What users DON'T have to worry about:
- ❌ No GPU required — works on pure CPU
- ❌ No Docker — runs natively
- ❌ No internet connection — completely offline
- ❌ No temp files — audio never touches disk
- ❌ No VRAM concerns — uses system RAM instead
- ❌ No cloud processing — your voice stays on your machine
- ❌ No API keys — the model runs locally
- ❌ No usage limits — unlimited transcription, forever
What users DO need to know:
- ⚠️ Lower accuracy than GPU-powered models (~7-8% WER vs 1.69-5.6%)

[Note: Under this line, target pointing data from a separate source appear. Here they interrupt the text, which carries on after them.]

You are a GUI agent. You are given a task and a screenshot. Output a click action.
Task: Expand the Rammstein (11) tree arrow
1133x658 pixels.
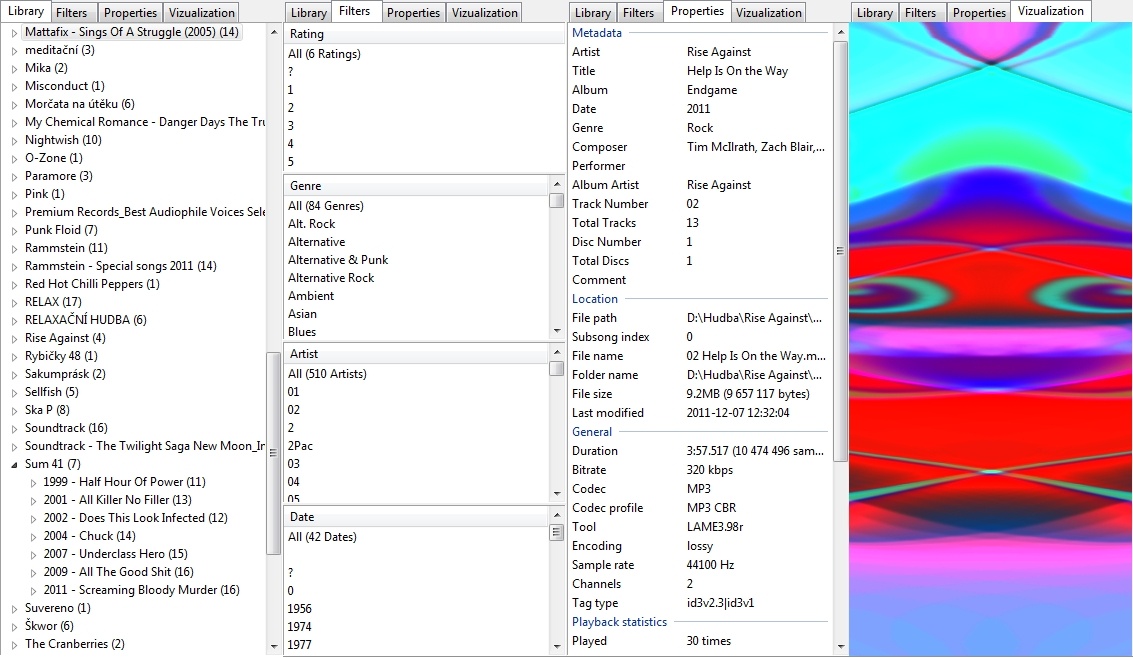point(14,249)
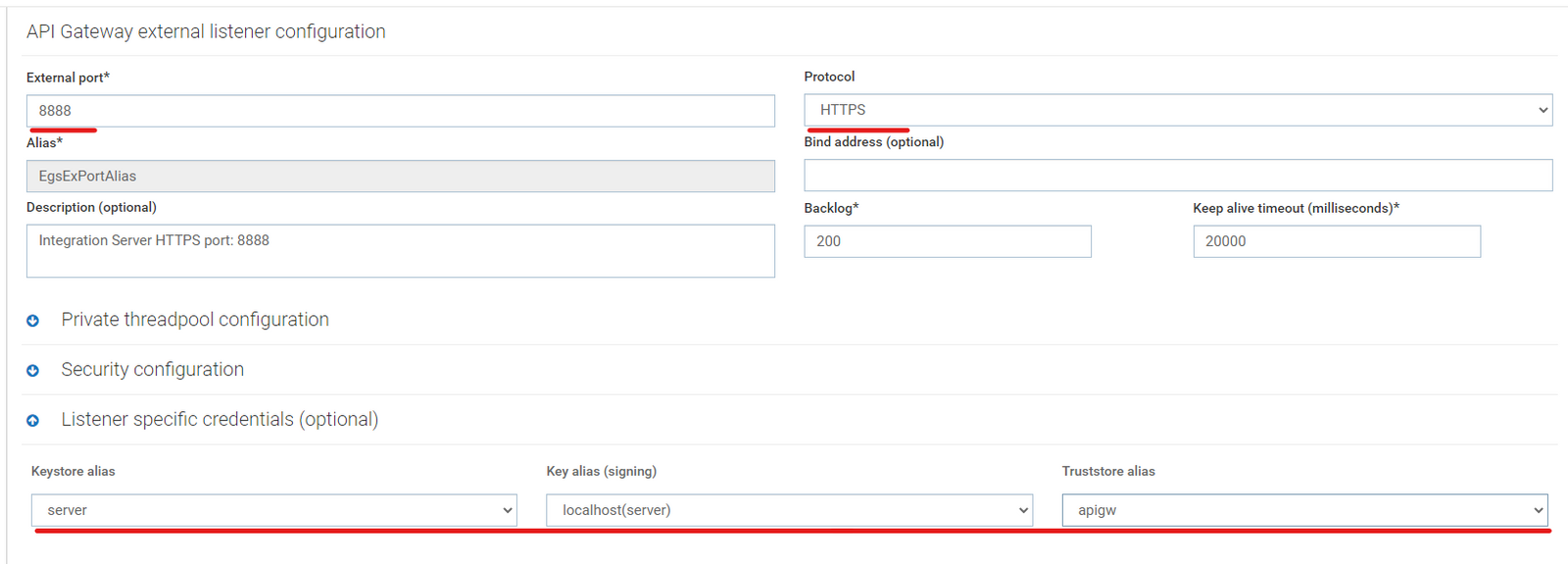Collapse Listener specific credentials arrow icon
Viewport: 1568px width, 564px height.
click(x=32, y=421)
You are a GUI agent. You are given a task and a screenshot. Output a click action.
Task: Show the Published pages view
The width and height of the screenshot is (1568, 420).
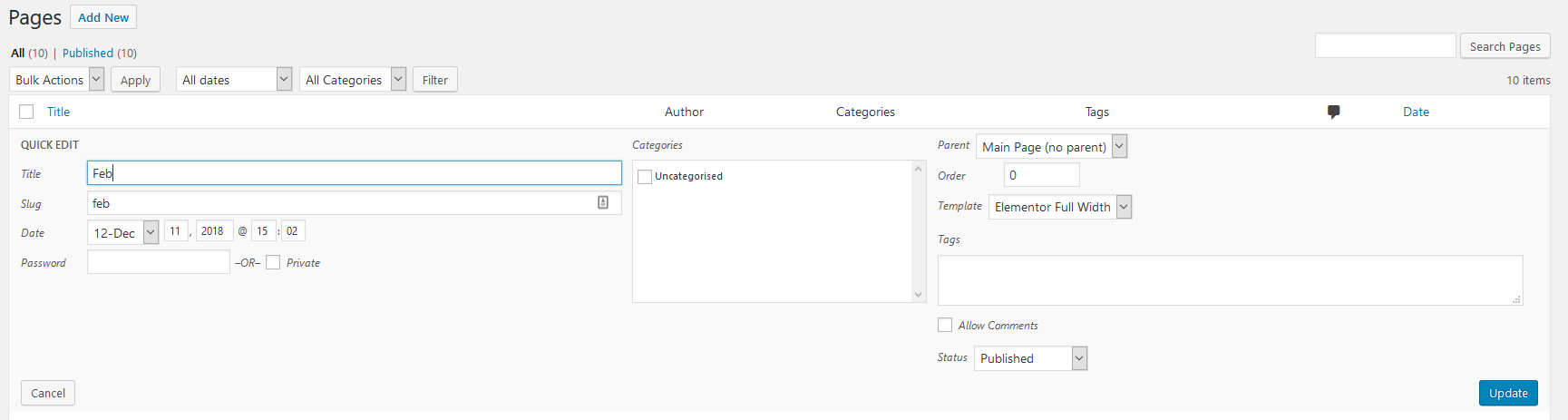pos(88,53)
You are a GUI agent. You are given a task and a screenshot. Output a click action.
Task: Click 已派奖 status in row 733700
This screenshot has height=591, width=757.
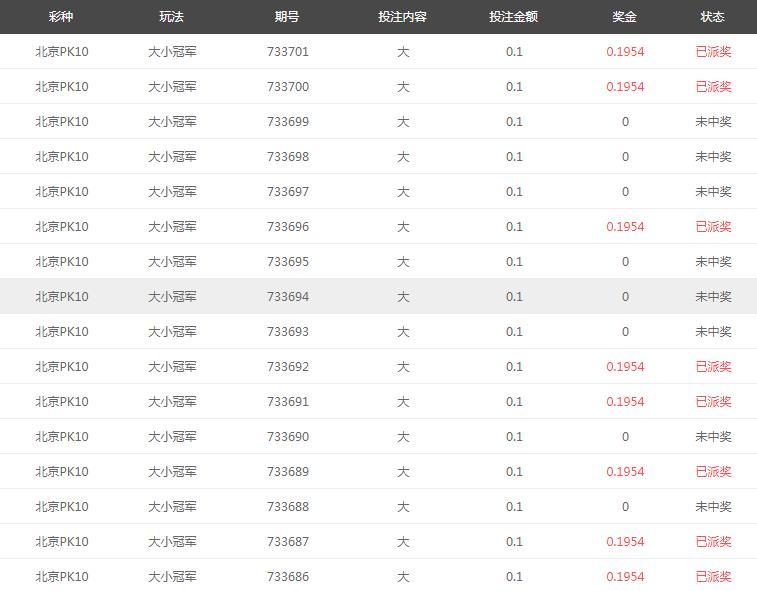tap(714, 87)
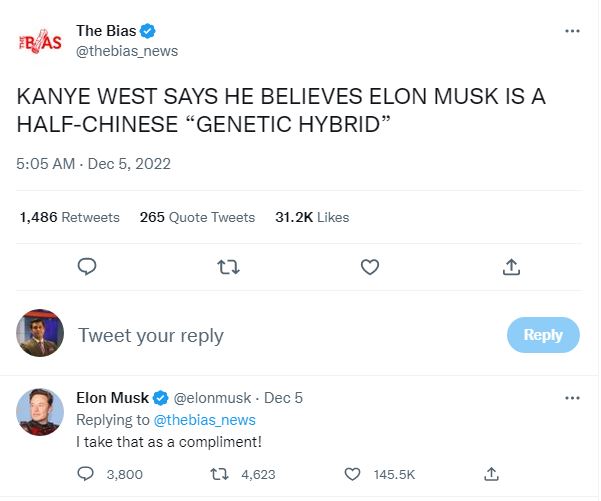Open the 265 Quote Tweets list

pos(197,217)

- ⚠️ Needs tuning — hallucination filtering and silence detection still being refined
- ⚠️ No built-in punctuation — Moonshine outputs raw text without periods or commas
- ⚠️ English-focused — multi-language model available but accuracy varies
- ⚠️ First launch downloads ~200MB model files (cached after that)
Accuracy & Speed
| Metric | Value |
|---|---|
| Delivery | Streaming — live text updates as you speak |
| Latency | ~0.5 seconds (update interval configurable) |
| Word Error Rate | ~7-8% (usable but needs tuning) |
| Inference Speed | 5x faster than Whisper on CPU |
| Punctuation | ❌ Not built-in — requires post-processing |
| Capitalisation | ❌ Not built-in — requires post-processing |
| Languages | English primary, multi-language available |
| Hallucination Risk | ⚠️ Moderate — silence detection needs improvement |
Accuracy Context
Moonshine's ~7-8% WER means roughly 1 in 13 words may be incorrect. For casual dictation, quick notes, and brainstorming, this is perfectly usable. For professional documents or medical/legal transcription, the GPU-powered models (VoxBar AI or Ultra) are recommended.
Hardware Requirements
| Requirement | Minimum | Recommended |
|---|---|---|
| GPU | ❌ Not required | Any GPU for acceleration |
| GPU (NVIDIA) | ✅ Supported (optional) | Any NVIDIA GPU |
| GPU (AMD) | ✅ Supported (optional) | Any AMD GPU |
| GPU (Intel) | ✅ Supported (optional) | Intel integrated |
| RAM | 4GB | 8GB+ |
| Disk | ~200MB for model | SSD recommended |
| OS | Windows 10/11 | Windows 10/11 |
| Software | Python 3.10+ | pip install moonshine-voice |
| Docker | ❌ Not required | — |
License & Attribution
| Detail | Value |
|---|---|
| Model | Moonshine v2 |
| Creator | Useful Sensors |
| License | Apache 2.0 (fully commercial) |
| Attribution | Not required (but appreciated) |
| Distribution | Can be bundled and sold commercially |
Where It Fits in the Suite
| Feature | VoxBar Pro | VoxBar AI | VoxBar Ultra | VoxBar Lite |
|---|---|---|---|---|
| Accuracy | ★★★★★ | ★★★★★ | ★★★★★ | ★★★☆☆ |
| GPU Required | Yes (8GB+) | Yes (6GB+) | Yes (2GB+) | No |
| VRAM | ~8-10GB | ~6-8GB | ~2GB | 0GB |
| Docker | Yes | No | No | No |
| CPU-only | ❌ | ❌ | ❌ | ✅ |
| AMD support | Docker only | ❌ | ❌ | ✅ |
| Punctuation | ✅ | ✅ | ✅ | ❌ |
| Model size | ~8GB | ~5GB | ~1.2GB | ~200MB |
| Best for | Premium users | Long sessions | Fast English | Everyone — any hardware |
Bottom line: VoxBar Lite is the universal access point to the VoxBar suite. It's the model that ensures every customer can use VoxBar, regardless of their hardware. It won't match the accuracy of the GPU-powered models, but it brings voice transcription to machines that otherwise couldn't run any AI model at all.